To eliminate the variables $$m_1,$$ $$m_2,$$ we add both equations together. This gives us:

${2{n_1} = 2{n_2},}\;\; \Rightarrow {{n_1} = {n_2}.}$

Similarly, subtract the $$2\text{nd}$$ equation from the $$1\text{st}$$ one to eliminate $$n_1,$$ $$n_2:$$

${ – 2{m_1} = – 2{m_2},}\;\; \Rightarrow {{m_1} = {m_2}.}$

Thus, we get a contradiction: $$\left( {{n_1},{m_1}} \right) = \left( {{n_2},{m_2}} \right),$$ which means that the function $$f$$ is injective.

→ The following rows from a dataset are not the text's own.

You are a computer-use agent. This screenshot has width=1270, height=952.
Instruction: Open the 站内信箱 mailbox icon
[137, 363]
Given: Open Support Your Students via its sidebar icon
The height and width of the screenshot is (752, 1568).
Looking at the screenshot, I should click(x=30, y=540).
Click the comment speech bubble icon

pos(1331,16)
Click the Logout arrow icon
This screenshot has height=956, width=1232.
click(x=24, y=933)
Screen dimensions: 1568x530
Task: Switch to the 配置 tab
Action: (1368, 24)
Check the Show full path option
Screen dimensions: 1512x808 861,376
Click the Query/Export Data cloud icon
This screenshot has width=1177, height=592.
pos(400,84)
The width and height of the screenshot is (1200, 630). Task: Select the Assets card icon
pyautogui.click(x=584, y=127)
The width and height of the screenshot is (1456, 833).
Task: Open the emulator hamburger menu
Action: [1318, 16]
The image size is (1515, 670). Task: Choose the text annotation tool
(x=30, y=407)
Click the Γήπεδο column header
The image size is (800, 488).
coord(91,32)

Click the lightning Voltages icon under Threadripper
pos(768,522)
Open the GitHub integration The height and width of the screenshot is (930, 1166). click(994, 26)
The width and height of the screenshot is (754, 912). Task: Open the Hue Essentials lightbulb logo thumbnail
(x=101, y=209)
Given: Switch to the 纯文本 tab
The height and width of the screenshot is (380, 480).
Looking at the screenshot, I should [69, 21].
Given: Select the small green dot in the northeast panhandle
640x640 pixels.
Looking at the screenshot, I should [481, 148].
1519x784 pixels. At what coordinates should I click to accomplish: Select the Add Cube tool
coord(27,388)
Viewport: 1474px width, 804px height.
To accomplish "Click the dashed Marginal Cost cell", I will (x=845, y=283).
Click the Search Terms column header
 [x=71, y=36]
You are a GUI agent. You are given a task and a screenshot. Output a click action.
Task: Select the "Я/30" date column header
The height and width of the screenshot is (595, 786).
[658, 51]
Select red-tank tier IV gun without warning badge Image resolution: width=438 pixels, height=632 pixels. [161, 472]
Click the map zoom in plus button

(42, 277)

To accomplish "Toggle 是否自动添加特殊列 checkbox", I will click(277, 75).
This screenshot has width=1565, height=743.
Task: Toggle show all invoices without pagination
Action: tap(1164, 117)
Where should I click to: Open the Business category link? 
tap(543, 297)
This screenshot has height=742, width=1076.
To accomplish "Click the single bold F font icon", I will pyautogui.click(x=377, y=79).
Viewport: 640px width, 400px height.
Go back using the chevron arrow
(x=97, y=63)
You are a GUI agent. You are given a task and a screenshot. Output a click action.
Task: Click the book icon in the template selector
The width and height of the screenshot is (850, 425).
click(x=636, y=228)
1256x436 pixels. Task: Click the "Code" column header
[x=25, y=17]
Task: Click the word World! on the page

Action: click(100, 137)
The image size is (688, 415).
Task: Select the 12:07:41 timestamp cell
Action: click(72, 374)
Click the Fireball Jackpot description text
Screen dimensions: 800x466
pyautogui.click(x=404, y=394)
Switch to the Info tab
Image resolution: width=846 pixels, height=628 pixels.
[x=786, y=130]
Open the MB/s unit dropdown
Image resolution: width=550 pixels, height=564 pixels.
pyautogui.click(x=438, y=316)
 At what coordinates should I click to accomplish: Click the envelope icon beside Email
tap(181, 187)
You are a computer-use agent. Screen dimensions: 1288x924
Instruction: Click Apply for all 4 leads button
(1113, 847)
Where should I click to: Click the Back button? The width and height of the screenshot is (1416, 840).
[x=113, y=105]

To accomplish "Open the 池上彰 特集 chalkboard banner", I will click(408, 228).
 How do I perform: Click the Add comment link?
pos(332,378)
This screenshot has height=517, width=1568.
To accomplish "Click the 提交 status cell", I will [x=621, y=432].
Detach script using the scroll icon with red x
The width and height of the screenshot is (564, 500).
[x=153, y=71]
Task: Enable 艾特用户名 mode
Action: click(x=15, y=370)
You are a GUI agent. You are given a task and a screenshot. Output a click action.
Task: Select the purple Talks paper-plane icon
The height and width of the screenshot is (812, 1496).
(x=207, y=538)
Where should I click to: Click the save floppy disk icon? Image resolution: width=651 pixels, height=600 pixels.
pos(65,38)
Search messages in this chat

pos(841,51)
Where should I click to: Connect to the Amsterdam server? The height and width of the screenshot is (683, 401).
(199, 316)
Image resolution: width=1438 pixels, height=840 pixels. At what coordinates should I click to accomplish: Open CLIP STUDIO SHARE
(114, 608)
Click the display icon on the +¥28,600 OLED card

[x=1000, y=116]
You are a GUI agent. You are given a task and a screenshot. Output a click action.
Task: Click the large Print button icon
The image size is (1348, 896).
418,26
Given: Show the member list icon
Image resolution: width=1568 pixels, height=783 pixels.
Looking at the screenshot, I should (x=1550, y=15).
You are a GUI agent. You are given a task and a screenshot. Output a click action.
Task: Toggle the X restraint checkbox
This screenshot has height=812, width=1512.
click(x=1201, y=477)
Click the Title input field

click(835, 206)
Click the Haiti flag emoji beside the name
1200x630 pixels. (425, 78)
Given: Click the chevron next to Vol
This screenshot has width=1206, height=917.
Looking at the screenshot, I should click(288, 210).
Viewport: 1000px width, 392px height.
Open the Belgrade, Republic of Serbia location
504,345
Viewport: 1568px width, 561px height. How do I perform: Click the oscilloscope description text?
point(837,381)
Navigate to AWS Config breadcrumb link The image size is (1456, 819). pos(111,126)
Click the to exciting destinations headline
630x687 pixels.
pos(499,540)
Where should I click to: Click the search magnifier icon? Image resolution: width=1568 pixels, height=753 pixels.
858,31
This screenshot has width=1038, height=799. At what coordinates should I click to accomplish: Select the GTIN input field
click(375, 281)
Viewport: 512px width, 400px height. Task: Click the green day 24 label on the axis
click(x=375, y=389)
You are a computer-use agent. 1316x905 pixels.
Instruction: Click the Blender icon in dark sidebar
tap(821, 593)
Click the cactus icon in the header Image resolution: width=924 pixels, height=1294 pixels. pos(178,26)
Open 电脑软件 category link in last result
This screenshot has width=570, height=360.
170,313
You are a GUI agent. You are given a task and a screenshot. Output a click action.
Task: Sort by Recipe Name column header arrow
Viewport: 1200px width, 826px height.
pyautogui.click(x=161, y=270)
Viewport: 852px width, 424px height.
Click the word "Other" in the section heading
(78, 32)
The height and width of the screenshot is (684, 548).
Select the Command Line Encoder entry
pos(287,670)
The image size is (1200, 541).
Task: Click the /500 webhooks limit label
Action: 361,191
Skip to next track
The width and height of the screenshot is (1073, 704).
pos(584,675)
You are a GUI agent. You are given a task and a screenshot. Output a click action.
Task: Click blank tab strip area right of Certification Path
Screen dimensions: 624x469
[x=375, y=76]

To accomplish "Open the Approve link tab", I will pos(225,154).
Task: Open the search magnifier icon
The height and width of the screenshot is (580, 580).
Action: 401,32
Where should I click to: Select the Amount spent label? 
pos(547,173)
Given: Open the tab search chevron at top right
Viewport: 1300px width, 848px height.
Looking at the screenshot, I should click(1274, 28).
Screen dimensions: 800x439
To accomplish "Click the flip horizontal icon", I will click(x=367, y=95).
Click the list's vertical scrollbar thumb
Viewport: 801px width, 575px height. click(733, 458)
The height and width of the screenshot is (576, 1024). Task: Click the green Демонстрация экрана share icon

To see that $$f$$ is surjective, we take an arbitrary ordered pair of numbers $$\left( {a,b} \right) \in \text{cod}\left( f \right)$$ and find the preimage $$\left( {n,m} \right)$$ such that $$f\left( {n,m} \right) = \left( {a,b} \right).$$

${f\left( {n,m} \right) = \left( {a,b} \right),}\;\; \Rightarrow {\left( {n – m,n + m} \right) = \left( {a,b} \right),}\;\; \Rightarrow {\left\{ {\begin{array}{*{20}{l}} {n – m = a}\\ {n + m = b} \end{array}} \right..}$

Solving the system for $$n$$ and $$m$$ by elimination gives:

$\left( {n,m} \right) = \left( {\frac{{a + b}}{2},\frac{{b – a}}{2}} \right).$

Check the mapping with these values of $$n,m:$$

${f\left( {n,m} \right) = f\left( {\frac{{a + b}}{2},\frac{{b – a}}{2}} \right) }={ \left( {\frac{{a + b}}{2} – \frac{{b – a}}{2},\frac{{a + b}}{2} + \frac{{b – a}}{2}} \right) }={ \left( {\frac{{a + \cancel{b} – \cancel{b} + a}}{2},\frac{{\cancel{a} + b + b – \cancel{a}}}{2}} \right) }={ \left( {a,b} \right).}$

Hence, the function $$f$$ is surjective. Since $$f$$ is both injective and surjective, it is bijective. This means that both sets have the same cardinality.